▶ _Excerpted text_:

-- START --

Maybe this was a noob question, I've just solved my problem.
I'll share my thoughts. I returned to my original settings
and rerun Ansible's playbook, reconfiguring the SlurmdSpoolDir.
* https://slurm.schedmd.com/slurm.conf.html#OPT_SlurmdSpoolDir_1
Maybe it is writable by root, because root can write everywhere
(at least except for the Kerberos'ed NFS), but my settings give
he user and group permissions only to the "slurm" user:
- name: "create SlurmdSpoolDir directory"
ansible.builtin.file:
path: "{{ slurmd_spool_dir }}"
state: "directory"
owner: "{{ slurm_user }}"
group: "{{ slurm_user }}"
mode: "0770"
* Setting permissions for the SlurmSpoolDir is not really important,
because at each "slurmd" reboot those permissions are reset
by "slurmd" to "0755". The ownership is not changed. So, as a result:
drwxr-xr-x 2 slurm slurm 74 Aug 16 20:57 slurmd_spool
* The missing part was the read permissions for "other" for the
SlurmSpoolDir's parent directory. I had to set "775" instead
of "770" for the parent dir, which in my case is
"/opt/slurm_state_dir"

-- END --

▶ _Problem statement_: Using the post on Slurm spool directory permissions, decide whether each statement agrees with it: (a) slurmd resets the spool directory's permissions to 0755 each time it restarts; (b) slurmd also changes the spool directory's ownership when it restarts; (c) the fix was setting the parent directory's mode to 770. Answer yes or no for each, quoting the words of the post that decide it. The listing below comes from a separate source.

▶ _Record extracts_:
-- START --

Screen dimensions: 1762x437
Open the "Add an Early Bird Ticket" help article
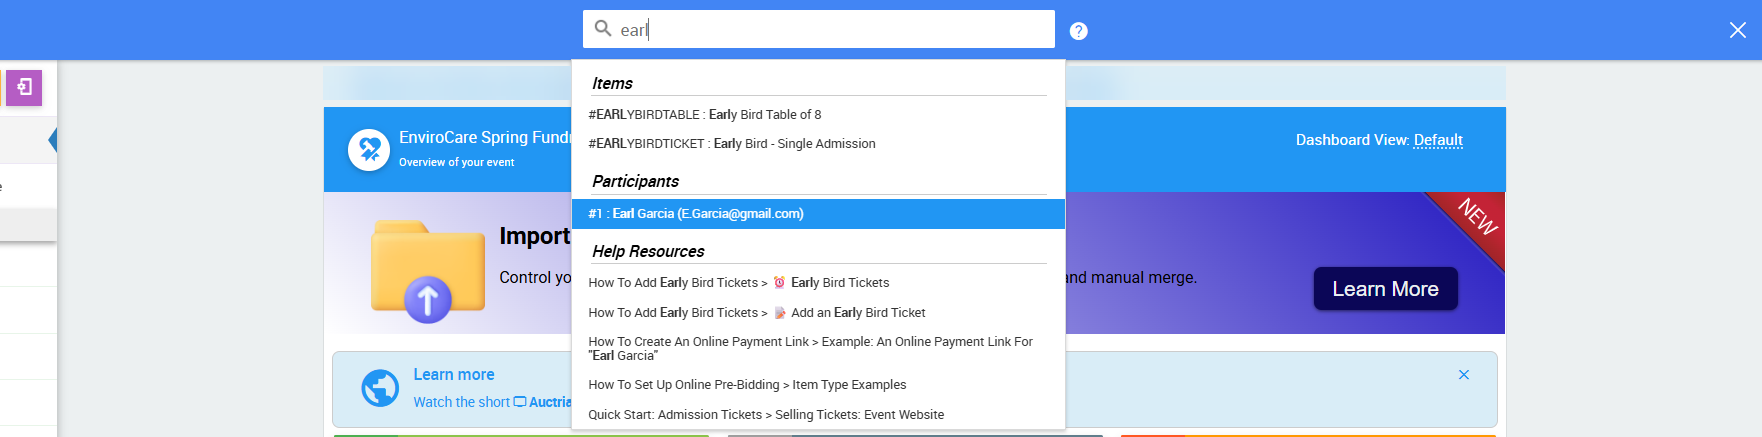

-- END --
-- START --

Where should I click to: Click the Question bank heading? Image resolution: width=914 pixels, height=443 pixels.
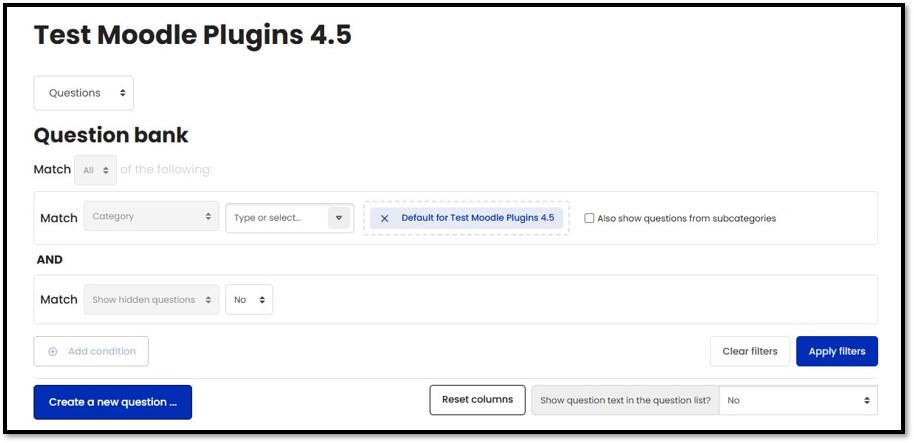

-- END --

▶ _Correct response_:
(a) Yes: "at each "slurmd" reboot those permissions are reset by "slurmd" to "0755""
(b) No: "The ownership is not changed."
(c) No: "I had to set "775" instead of "770" for the parent dir"